The conflicts are based on fundamental issues in life: the affection of your parents during childhood, the choice of a partner in adolescence and the subsequent marriage commitment; the relationships between natural or social phenomena, no matter how far apart they are in space; but above all, the recurring theme is personal choice. What I enjoy most is that when the work is finished, I have the feeling that through a single person I have been able to feel many human lives. It is not about one character representing many personalities; but of many human lives possible from one or two choices in special moments.
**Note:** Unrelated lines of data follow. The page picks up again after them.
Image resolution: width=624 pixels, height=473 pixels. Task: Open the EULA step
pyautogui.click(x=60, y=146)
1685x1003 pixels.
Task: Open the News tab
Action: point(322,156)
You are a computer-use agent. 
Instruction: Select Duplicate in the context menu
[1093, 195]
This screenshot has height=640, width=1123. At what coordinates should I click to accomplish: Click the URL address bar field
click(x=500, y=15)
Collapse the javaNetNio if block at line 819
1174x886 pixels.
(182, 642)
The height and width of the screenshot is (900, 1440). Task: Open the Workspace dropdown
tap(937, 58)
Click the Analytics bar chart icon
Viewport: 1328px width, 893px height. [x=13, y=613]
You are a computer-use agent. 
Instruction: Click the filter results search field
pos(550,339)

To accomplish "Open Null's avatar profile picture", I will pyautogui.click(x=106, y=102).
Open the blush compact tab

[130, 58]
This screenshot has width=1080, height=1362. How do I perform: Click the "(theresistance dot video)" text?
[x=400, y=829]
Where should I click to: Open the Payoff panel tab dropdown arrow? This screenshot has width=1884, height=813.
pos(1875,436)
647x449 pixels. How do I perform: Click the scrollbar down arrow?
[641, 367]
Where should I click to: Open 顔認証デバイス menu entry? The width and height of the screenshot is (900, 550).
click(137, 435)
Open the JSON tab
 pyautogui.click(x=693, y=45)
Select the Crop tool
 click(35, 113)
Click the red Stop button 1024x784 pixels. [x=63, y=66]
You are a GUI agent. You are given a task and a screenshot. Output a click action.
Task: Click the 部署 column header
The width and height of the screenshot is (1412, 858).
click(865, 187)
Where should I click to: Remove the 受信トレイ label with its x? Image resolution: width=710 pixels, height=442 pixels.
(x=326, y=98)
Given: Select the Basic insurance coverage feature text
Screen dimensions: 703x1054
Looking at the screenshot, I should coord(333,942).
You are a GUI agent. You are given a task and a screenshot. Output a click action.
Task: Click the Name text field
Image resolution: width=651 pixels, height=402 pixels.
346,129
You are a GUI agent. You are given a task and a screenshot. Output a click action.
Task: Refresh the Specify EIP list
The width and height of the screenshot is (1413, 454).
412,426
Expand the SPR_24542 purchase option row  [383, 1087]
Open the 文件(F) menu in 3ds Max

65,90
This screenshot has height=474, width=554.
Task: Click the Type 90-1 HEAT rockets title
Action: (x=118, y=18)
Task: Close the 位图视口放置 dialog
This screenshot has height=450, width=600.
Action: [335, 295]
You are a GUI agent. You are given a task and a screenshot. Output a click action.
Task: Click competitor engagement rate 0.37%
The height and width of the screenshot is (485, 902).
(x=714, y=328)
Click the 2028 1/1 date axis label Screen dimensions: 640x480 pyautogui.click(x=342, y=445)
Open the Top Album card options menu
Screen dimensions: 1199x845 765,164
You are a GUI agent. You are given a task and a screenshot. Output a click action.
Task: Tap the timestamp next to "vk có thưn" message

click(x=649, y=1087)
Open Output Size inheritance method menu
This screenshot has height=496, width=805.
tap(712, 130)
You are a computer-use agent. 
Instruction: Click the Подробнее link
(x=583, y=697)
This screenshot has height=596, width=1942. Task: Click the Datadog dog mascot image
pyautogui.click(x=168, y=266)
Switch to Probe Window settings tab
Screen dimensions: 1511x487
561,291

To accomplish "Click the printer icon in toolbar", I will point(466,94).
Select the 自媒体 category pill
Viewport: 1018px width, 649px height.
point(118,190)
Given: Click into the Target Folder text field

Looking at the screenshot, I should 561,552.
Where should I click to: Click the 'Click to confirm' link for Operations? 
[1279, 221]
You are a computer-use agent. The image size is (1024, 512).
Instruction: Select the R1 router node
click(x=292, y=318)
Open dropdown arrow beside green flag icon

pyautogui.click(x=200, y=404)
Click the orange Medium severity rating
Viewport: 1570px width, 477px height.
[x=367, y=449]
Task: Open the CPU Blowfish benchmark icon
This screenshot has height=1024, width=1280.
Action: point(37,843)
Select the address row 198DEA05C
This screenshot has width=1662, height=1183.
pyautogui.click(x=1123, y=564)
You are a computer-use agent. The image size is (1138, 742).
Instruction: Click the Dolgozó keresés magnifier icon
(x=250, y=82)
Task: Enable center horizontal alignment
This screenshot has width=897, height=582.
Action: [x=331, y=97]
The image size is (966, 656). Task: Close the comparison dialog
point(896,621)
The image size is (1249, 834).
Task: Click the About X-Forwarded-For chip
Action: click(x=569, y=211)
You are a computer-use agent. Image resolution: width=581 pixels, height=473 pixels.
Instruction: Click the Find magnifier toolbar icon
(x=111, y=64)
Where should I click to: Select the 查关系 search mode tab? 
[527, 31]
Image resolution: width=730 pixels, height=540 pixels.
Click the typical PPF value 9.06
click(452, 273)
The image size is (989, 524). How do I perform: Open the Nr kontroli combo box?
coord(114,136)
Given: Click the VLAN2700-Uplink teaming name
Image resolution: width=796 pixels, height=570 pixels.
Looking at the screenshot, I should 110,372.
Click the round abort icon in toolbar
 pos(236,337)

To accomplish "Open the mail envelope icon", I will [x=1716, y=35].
One of the many fantastic winks that screenwriter Jaco Van Dormael also incorporates is the illusion of being able to go back in time. How would our personal experience develop if we could "rectify" or rather, choose again between the possible lines of life? We all sometimes wonder that.
Likewise, the relationship of the dramatic events is dotted with various reflections related to human psychology: sexual chemistry and instinct, the way memory works and innate conditions such as depression, down syndrome or social conditions such as find a purpose to existence; all of them as ramifications of the innocence with which a disturbed child faces a crossroads.
In other words, it is a matryoshka, and dressed in its folklore costume of arabesques and mosaics! It is not strange that it requires in the viewer an almost chess-like predisposition or attitude that not all film buffs wish to adopt when faced with a narrative art.
I love it as an artistic work that, in addition, is not free of poetry and good humor. It is perhaps my guilty pleasure although some of my friends do not choose it among their favorite feature films.
In short, despite all the nightmarish troubles that the protagonist suffers, it is, in depth, a tender story where a child searches for love, protection, in the midst of chaos caused, first, by the divorce of his parents, and second, for cause to the distance from the beloved girl due to a second divorce. Van Dormael guides the plot and the dependent subplots towards an intense finale that, thanks to the fantasy, has a lot of Paradise Regained.